SELECTED EXCERPT →
------------------------------------------------

Do I Dare Eat A Peach? is a group exhibition celebrating gathering, consumption, and aging through the perspectives of five emerging female artists from the U.S. and U.K. Inspired by T.S. Eliot’s The Love Song of J. Alfred Prufrock, the title symbolizes anxieties around judgment, particularly regarding femininity and sensuality. The works depict women reclaiming their narratives and challenging societal taboos, exploring themes of empowerment, identity, and community through gatherings, food, and drink. Featuring paintings, ceramics, and sculpture, the exhibition redefines stereotypes surrounding women’s bodies, eating habits, and societal expectations, offering a powerful critique and celebration of female representation.

------------------------------------------------

WRITTEN PROBLEM →
Extend the description of the exhibition "Do I Dare Eat A Peach?" by writing a few more sentences that follow on from its last sentence.

DATA BLOCK →
------------------------------------------------

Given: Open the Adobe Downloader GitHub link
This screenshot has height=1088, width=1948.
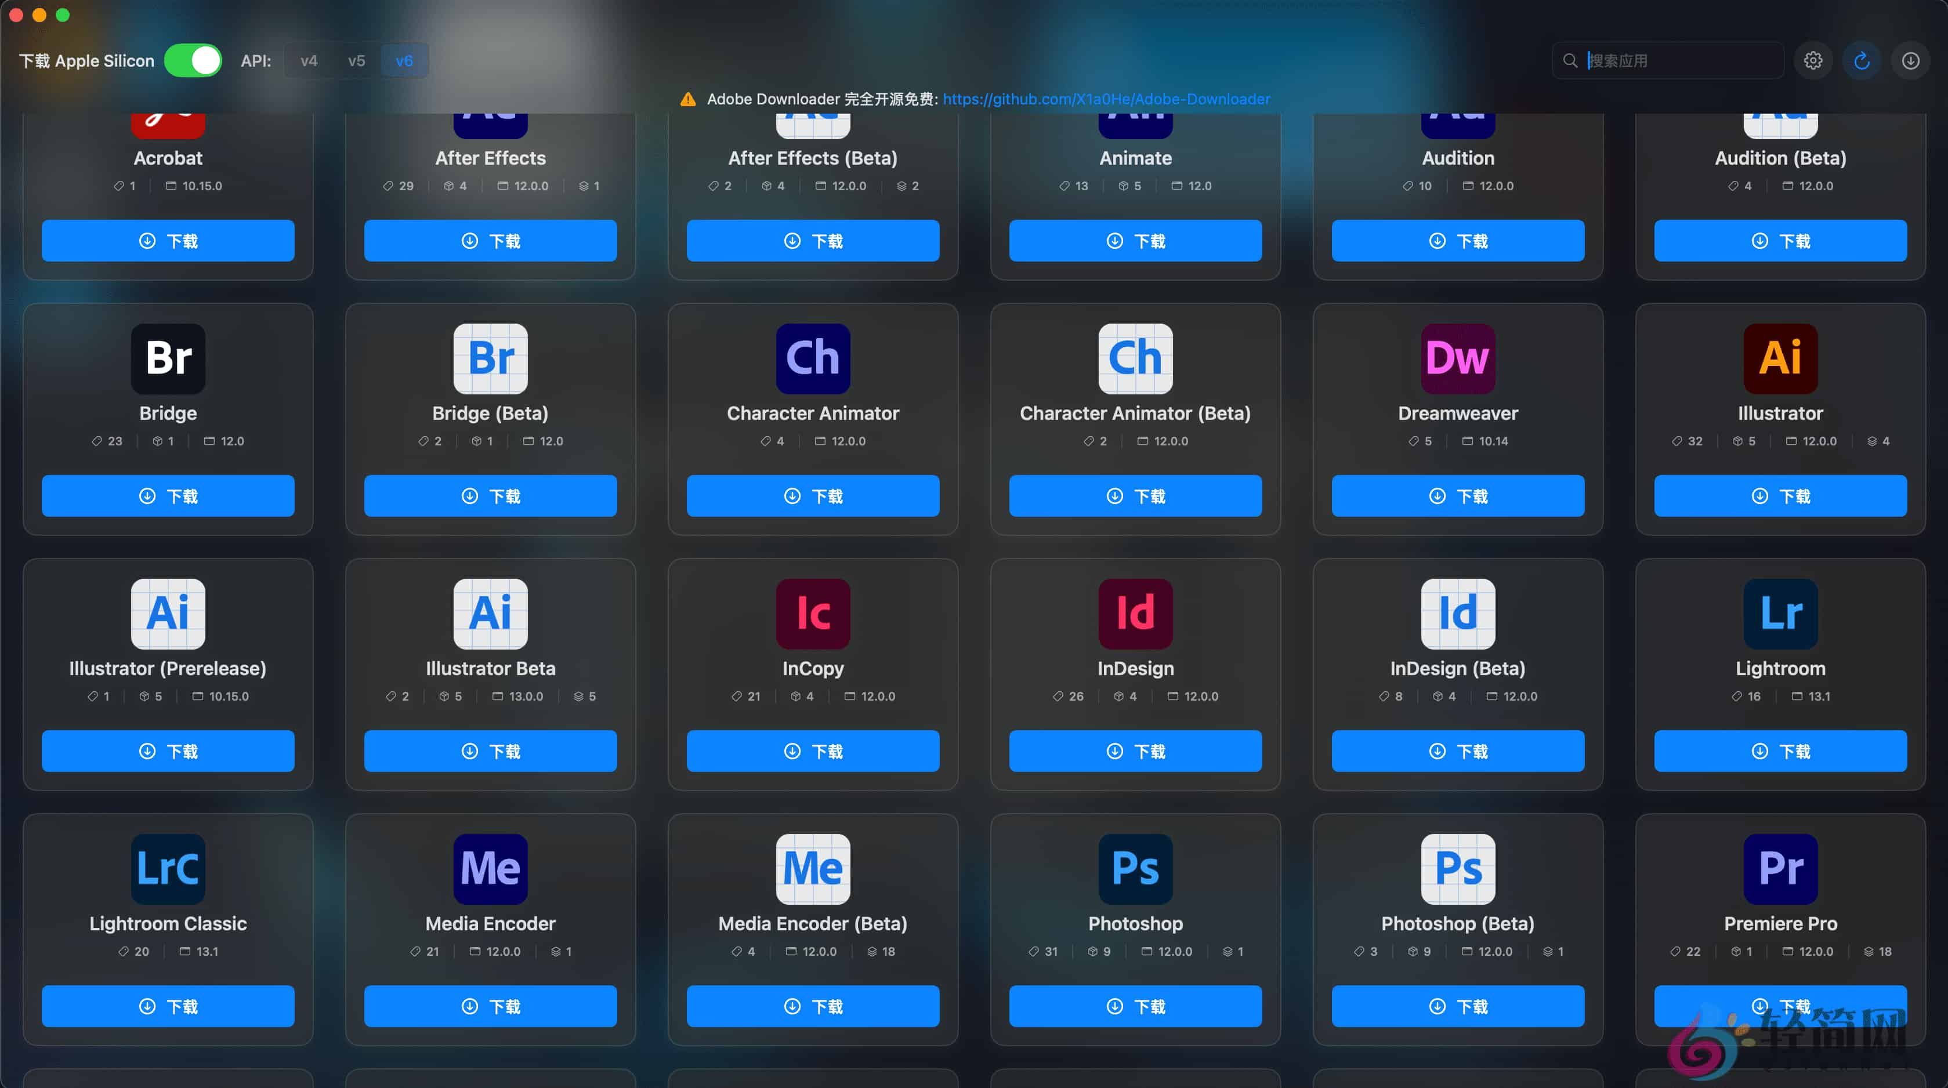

------------------------------------------------

TASK RESPONSE →
Morgane Richer La Flèche is a Canadian-born, New York-based multidisciplinary artist. A self-taught artist, she works primarily in oil paint, pastels, soft sculpture, and video. She is inspired by the world-building of Florine Stettheimer and Lewis Carroll, the theatrical arts, lyric poetry, French literature, her Catholic upbringing, body horror, and the Rococo period. Her work is visceral, as in pink for flesh and red for blood, as in decadence of excess but also of decay and decomposition. Whether in paint, pastel or wool felt, her textures are simultaneously viscous and diaphanous. While her paintings are steeped in narrative, she plays with abstraction to create sinister landscapes that are always swirling, deteriorating and melding—a nod to hyperspace, virtual realities, and the architecture of cathedrals arching towards heaven.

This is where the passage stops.